It was another one of those good news, bad news data days in China. Unfortunately, the good news just doesn’t make much sense. That was Chinese exports which, according to the country’s General Administration of Customs, increased by 4.5% year-over-year in April 2020. Given the state of the world last month, exports were expected to drop by 12 to 14% (depending on who you asked).

Like the last couple years of the US unemployment rate, increasingly China’s trade data finds itself in isolation without corroboration. What goods leave its borders have to arrive somewhere else, primarily the United States and Japan. Therefore, if the Chinese estimate one level of exports heading to either of those we should find, within some margin of error, the same or abouts in the place where they are scheduled to arrive.

Going back to October 2018 yet again (the landmine), that’s increasingly not the case. China’s Customs Administration isn’t going nuts suggesting that the export business is thriving, but it isn’t matching up with the serious weakness its partners figured this globally synchronized downturn was leaving the global economy.

China’s export data is weak, near-zero. Japan and the US are saying it should be well below.


Notice how up until late 2018 both import estimates from Japan and the United States line up pretty well with the Chinese. Since, Japanese import figures have been slightly weaker (data in yen) especially February 2020 while US data is in a different world from China.

Some have proposed that in order to get around tariffs and trade restrictions, the Chinese are re-routing goods through intermediary countries; meaning that overall exports heading out from China on this more circuitous route are relatively constant even if the United States shows a huge drop from what’s on paper originating in China proper.

While that’s undoubtedly true for some proportion of US-China trade, the Chinese Customs agency actually says there’s been barely any slump in exports directly to the United States. Combined, for the first four months of 2020, the Chinese indicate they’ve exported 1% more into the US than they did in the first four months of 2019.

In March, they claimed the accumulated export total heading this way was +0.4% bigger for the first three months of this year compared to last year. Not a huge windfall, to be sure, but that’s not at all what the American government shows.

The US Census Bureau, on the contrary, puts US imports from China at an accumulated -28.4% through March (the latest American estimates). This isn’t a margin of error kind or error. These are categorical differences.

The numbers are somewhat closer with Japan, as shown above, but still some distance.

If China’s export economy, while not exactly thriving if it is treading water at least as the Chinese numbers suggest then where are the goods ending up? They aren’t coming in to the US due to a combination of tariffs and weak American demand (the huge slump in total imports which began long before COVID-19, too). And China’s production isn’t ending up in Japan, either.



So, if Chinese exports seriously outperformed all reason and expectation in April, is it real good news – or the manufactured kind?

There’s a big and as-yet explained discrepancy somewhere.

That’s a bad-news segue into the real bad news which was China’s imports. Questions surrounding these numbers, too, though maybe put to rest in April’s data. Year-over-year, imports crashed by 14% after falling by just 1% and 4% in March and February, respectively. The latest estimate is the biggest decline in four years, going back to January 2016.



December’s outlier pop has quickly dissolved as last year’s hope gave way to a much harsher reality. At least for inbound trade.

But then why the difference and the possible goosing of the export data? If you’re going to cheat, why not cheat on both sides? Some real 4-d chess-playing going on here?

Obviously, no one’s going to get any answers on this, not from the Chinese, anyway. Leaving the data open to interpretation instead, you can choose to believe the good news, the questions surrounding it, or the bad news. Maybe that’s the point?

== Entries provided ==
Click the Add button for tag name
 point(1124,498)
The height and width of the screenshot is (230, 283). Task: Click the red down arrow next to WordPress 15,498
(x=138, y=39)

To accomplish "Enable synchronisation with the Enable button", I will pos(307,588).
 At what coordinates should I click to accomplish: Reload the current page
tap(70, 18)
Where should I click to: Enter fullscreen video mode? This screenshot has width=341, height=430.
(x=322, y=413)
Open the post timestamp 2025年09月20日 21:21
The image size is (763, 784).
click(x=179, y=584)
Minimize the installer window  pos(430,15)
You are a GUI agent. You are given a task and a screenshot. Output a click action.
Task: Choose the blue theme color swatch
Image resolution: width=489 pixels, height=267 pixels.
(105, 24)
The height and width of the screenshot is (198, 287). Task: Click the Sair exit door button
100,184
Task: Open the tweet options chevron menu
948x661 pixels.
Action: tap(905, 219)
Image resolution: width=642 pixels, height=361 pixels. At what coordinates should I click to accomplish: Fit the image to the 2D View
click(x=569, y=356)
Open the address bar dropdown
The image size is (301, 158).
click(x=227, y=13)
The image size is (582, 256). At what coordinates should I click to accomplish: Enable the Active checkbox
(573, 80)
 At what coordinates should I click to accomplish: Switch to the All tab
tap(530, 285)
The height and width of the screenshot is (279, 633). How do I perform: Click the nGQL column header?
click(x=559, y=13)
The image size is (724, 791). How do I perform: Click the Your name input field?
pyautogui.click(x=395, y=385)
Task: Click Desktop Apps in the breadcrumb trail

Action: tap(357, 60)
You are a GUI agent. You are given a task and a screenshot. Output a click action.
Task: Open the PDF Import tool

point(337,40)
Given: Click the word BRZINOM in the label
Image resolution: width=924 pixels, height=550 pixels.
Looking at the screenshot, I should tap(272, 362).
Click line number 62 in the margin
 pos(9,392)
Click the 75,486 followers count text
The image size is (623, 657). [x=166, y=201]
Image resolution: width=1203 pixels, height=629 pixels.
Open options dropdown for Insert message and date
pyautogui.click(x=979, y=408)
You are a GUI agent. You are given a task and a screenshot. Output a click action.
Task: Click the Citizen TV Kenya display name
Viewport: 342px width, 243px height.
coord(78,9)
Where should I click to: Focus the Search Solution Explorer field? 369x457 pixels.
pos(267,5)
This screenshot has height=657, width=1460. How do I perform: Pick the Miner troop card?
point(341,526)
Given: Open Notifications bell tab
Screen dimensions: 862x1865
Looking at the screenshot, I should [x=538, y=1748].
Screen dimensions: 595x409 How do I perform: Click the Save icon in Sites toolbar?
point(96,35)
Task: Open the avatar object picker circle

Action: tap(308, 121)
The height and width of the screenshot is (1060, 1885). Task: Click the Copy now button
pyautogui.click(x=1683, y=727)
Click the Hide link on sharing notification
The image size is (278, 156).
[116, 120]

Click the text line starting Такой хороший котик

== Aim of the exercise ==
Transcribe the passage of the article on China's trade data from "It was another" to "scheduled to arrive.".

== Output of the exercise ==
It was another one of those good news, bad news data days in China. Unfortunately, the good news just doesn’t make much sense. That was Chinese exports which, according to the country’s General Administration of Customs, increased by 4.5% year-over-year in April 2020. Given the state of the world last month, exports were expected to drop by 12 to 14% (depending on who you asked).

Like the last couple years of the US unemployment rate, increasingly China’s trade data finds itself in isolation without corroboration. What goods leave its borders have to arrive somewhere else, primarily the United States and Japan. Therefore, if the Chinese estimate one level of exports heading to either of those we should find, within some margin of error, the same or abouts in the place where they are scheduled to arrive.